Ashton Boughen
- Born: 21 August 2007 (age 19) King's Lynn, Norfolk
- Nationality: British (English)

Career history
- 2023: Leicester
- 2023–2024: Oxford
- 2025: King's Lynn
- 2025: Glasgow

= Ashton Boughen =

English speedway rider

Ashton Boughen (born 21 August 2007) is an English motorcycle speedway rider.

== Career ==
Boughen started his career in Motocross and won the 65cc British title, while also representing Great Britain at the Junior World Championships. However, he switched to speedway in 2022 and made appearances for both the Oxford Chargers and Mildenhall Fen Tigers towards the end of the 2022 National Development League speedway season.

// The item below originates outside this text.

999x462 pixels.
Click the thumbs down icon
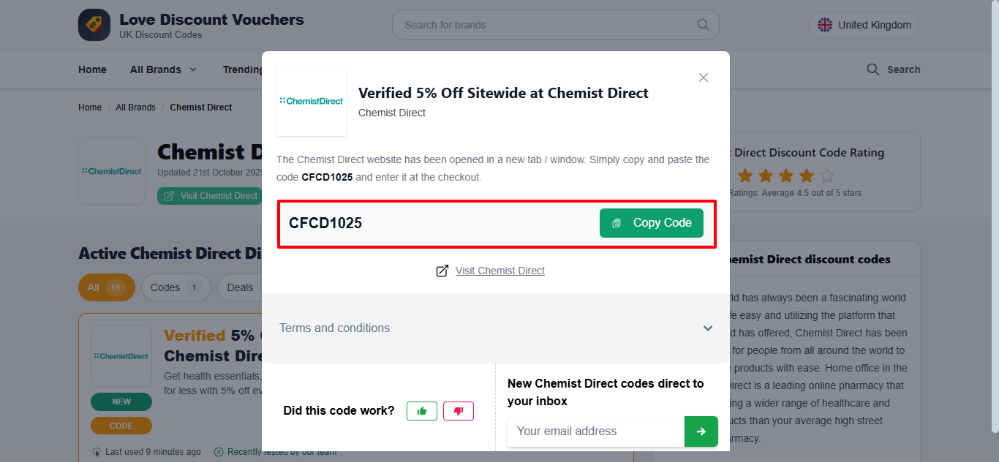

In 2023, Boughen completed his first full senior 500cc season in the British speedway leagues, representing Leicester Lion Cubs in the 2023 National Development League. In 2023, he also won the 500cc British Youth Championships and also finished in tenth place in the British Under 21 Championship. Later in the season, he would ride in matches for Oxford again.

Boughen re-signed for Oxford for the 2024 season, for both their Premiership and Championship teams. In June that year, he finished third in the British Under 21 Championship.

Boughen signed for King's Lynn Stars for the SGB Premiership 2025 and Glasgow Tigers for the SGB Championship 2025.